Variant isoforms of CD44 involves acquisition of chemoresistance to cisplatin and has potential as a novel indicator for identifying a cisplatin-resistant population in urothelial cancer.

BACKGROUND

Cisplatin is the most commonly used chemotherapeutic agent in the treatment of patients with metastatic and/or recurrent urothelial cancer. However, the effectiveness of these treatments is severely limited due to the development of cisplatin resistance. Cancer stem cells have been documented as one of the key hypotheses involved in chemoresistance. CD44v8-10 has been identified as one of the new cancer stem cells markers and was recently shown to enhance the antioxidant system by interaction with xCT, a subunit of the cystine transporter modulating intracellular glutathione synthesis. The aim of the present study was to investigate the clinical role of CD44v8-10 and the molecular mechanism underlying the acquisition of cisplatin resistance through CD44v8-10 in urothelial cancer.

METHODS

We analyzed the clinical significance of the immunohistochemical CD44v9 expression, which detects the immunogen of human CD44v8-10, in 77 urothelial cancer patients treated with cisplatin-based systemic chemotherapy for recurrence and/or metastasis.

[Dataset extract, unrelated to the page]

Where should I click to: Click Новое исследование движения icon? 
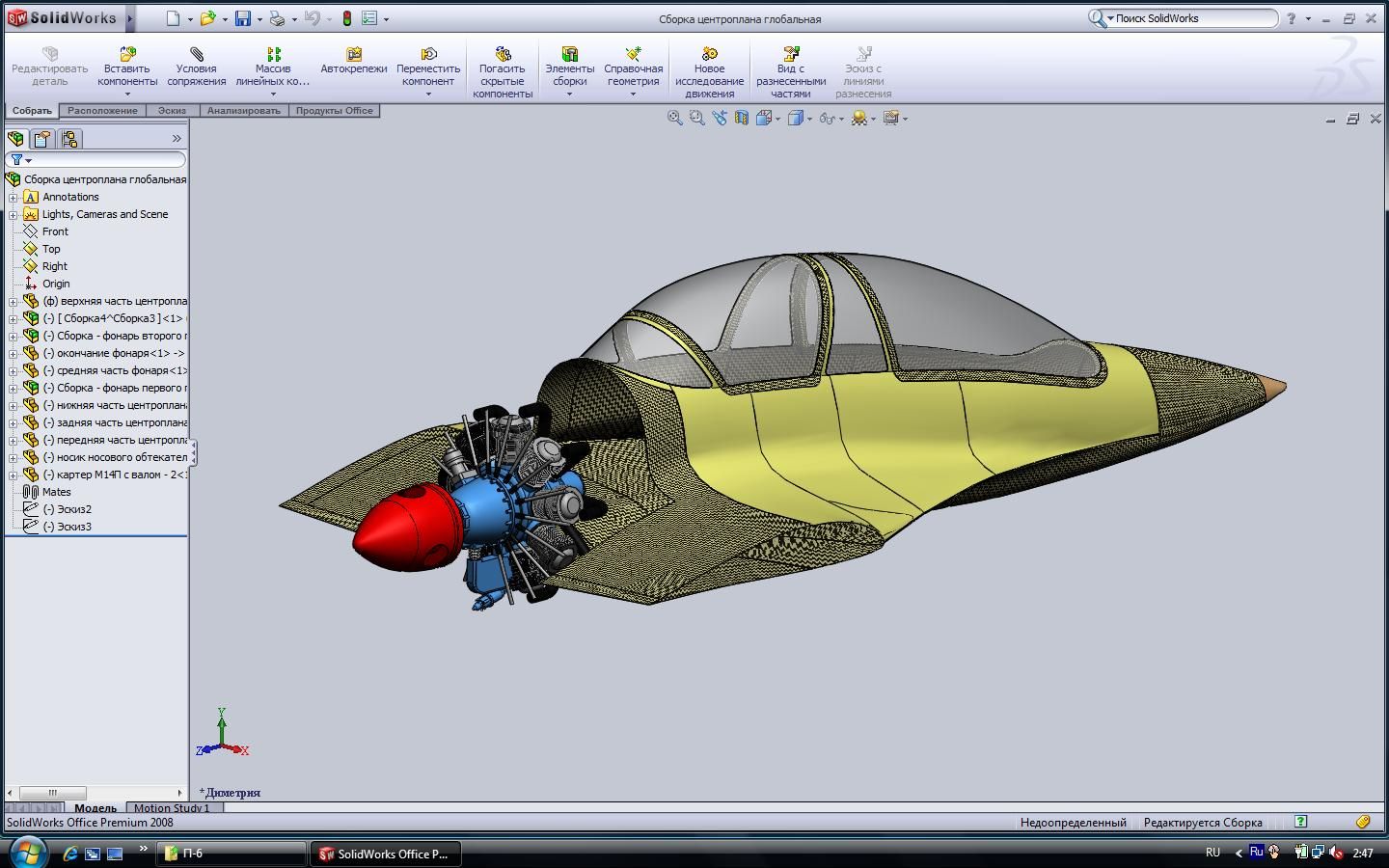click(x=710, y=54)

We then evaluated the biological role of CD44v8-10 in the acquisition of cisplatin resistance using the urothelial cancer cell lines, T24 and T24PR, which were generated to acquire resistance to cisplatin.

RESULTS

The 5-year cancer-specific survival rate was significantly lower in the CD44v9-positive group than in the CD44v9-negative group (P = 0.008). Multivariate analyses revealed that CD44v9 positivity was an independent risk factor of cancer-specific survival (P = 0.024, hazard ratio = 5.16) in urothelial cancer patients who had recurrence and/or metastasis and received cisplatin-based chemotherapy. The expression of CD44v8-10 and xCT was stronger in T24PR cells than in T24 cells. The amount of intracellular glutathione was significantly higher in T24PR cells than in T24 cells (p < 0.001), and intracellular reactive oxygen species production by cisplatin was lower in T24PR cells than in T24 cells. Furthermore, the knockdown of CD44v8-10 by siRNA led to the recovery of cisplatin sensitivity in T24PR cells.

CONCLUSIONS

CD44v9 in tumor specimens has potential as a novel indicator for identifying a cisplatin-chemoresistant population among urothelial cancer patients. CD44v8-10 contributes to reactive oxygen species defenses, which are involved in chemoresistance, by promoting the function of xCT, which adjusts the synthesis of glutathione.